## Recorded data
====================
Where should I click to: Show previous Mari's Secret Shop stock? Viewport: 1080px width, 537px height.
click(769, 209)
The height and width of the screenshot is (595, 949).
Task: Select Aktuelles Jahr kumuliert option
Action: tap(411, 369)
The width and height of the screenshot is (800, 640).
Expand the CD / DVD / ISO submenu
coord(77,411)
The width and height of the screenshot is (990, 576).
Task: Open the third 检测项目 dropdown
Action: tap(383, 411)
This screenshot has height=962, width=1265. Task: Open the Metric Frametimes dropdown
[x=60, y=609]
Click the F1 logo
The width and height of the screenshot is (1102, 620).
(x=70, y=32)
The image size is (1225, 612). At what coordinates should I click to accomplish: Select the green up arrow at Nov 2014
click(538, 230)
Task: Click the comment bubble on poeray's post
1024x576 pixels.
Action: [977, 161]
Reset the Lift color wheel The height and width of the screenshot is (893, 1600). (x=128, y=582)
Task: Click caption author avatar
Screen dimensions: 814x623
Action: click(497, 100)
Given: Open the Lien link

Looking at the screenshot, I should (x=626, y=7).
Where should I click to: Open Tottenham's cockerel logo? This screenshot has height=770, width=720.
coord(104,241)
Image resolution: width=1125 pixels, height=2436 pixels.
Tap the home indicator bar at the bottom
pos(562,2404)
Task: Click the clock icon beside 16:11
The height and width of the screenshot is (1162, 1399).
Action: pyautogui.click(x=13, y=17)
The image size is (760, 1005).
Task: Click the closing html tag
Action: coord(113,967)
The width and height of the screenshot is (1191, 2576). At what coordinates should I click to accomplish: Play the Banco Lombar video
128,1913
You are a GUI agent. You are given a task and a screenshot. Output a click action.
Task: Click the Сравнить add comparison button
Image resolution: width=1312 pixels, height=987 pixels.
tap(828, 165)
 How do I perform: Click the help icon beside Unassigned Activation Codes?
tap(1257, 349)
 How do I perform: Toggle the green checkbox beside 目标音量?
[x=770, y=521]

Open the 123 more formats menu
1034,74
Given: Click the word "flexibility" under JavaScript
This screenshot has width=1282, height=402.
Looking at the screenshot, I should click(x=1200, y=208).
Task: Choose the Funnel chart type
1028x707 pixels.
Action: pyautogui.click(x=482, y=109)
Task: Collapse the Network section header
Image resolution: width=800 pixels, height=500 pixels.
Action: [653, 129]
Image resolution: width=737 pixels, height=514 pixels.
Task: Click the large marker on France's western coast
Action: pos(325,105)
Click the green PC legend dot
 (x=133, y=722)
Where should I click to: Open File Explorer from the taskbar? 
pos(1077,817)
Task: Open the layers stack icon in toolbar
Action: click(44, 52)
====================
All records above must be printed again, exactly.

## Output of the task
Where should I click to: Show previous Mari's Secret Shop stock? Viewport: 1080px width, 537px height.
click(769, 209)
The height and width of the screenshot is (595, 949).
Task: Select Aktuelles Jahr kumuliert option
Action: tap(411, 369)
The width and height of the screenshot is (800, 640).
Expand the CD / DVD / ISO submenu
coord(77,411)
The width and height of the screenshot is (990, 576).
Task: Open the third 检测项目 dropdown
Action: tap(383, 411)
This screenshot has height=962, width=1265. Task: Open the Metric Frametimes dropdown
[x=60, y=609]
Click the F1 logo
The width and height of the screenshot is (1102, 620).
(x=70, y=32)
The image size is (1225, 612). At what coordinates should I click to accomplish: Select the green up arrow at Nov 2014
click(538, 230)
Task: Click the comment bubble on poeray's post
1024x576 pixels.
Action: [977, 161]
Reset the Lift color wheel The height and width of the screenshot is (893, 1600). (x=128, y=582)
Task: Click caption author avatar
Screen dimensions: 814x623
Action: click(497, 100)
Given: Open the Lien link

Looking at the screenshot, I should (x=626, y=7).
Where should I click to: Open Tottenham's cockerel logo? This screenshot has height=770, width=720.
coord(104,241)
Image resolution: width=1125 pixels, height=2436 pixels.
Tap the home indicator bar at the bottom
pos(562,2404)
Task: Click the clock icon beside 16:11
The height and width of the screenshot is (1162, 1399).
Action: pyautogui.click(x=13, y=17)
The image size is (760, 1005).
Task: Click the closing html tag
Action: coord(113,967)
The width and height of the screenshot is (1191, 2576). At what coordinates should I click to accomplish: Play the Banco Lombar video
128,1913
You are a GUI agent. You are given a task and a screenshot. Output a click action.
Task: Click the Сравнить add comparison button
Image resolution: width=1312 pixels, height=987 pixels.
tap(828, 165)
 How do I perform: Click the help icon beside Unassigned Activation Codes?
tap(1257, 349)
 How do I perform: Toggle the green checkbox beside 目标音量?
[x=770, y=521]

Open the 123 more formats menu
1034,74
Given: Click the word "flexibility" under JavaScript
This screenshot has width=1282, height=402.
Looking at the screenshot, I should click(x=1200, y=208).
Task: Choose the Funnel chart type
1028x707 pixels.
Action: pyautogui.click(x=482, y=109)
Task: Collapse the Network section header
Image resolution: width=800 pixels, height=500 pixels.
Action: [653, 129]
Image resolution: width=737 pixels, height=514 pixels.
Task: Click the large marker on France's western coast
Action: pos(325,105)
Click the green PC legend dot
 (x=133, y=722)
Where should I click to: Open File Explorer from the taskbar? 
pos(1077,817)
Task: Open the layers stack icon in toolbar
Action: click(44, 52)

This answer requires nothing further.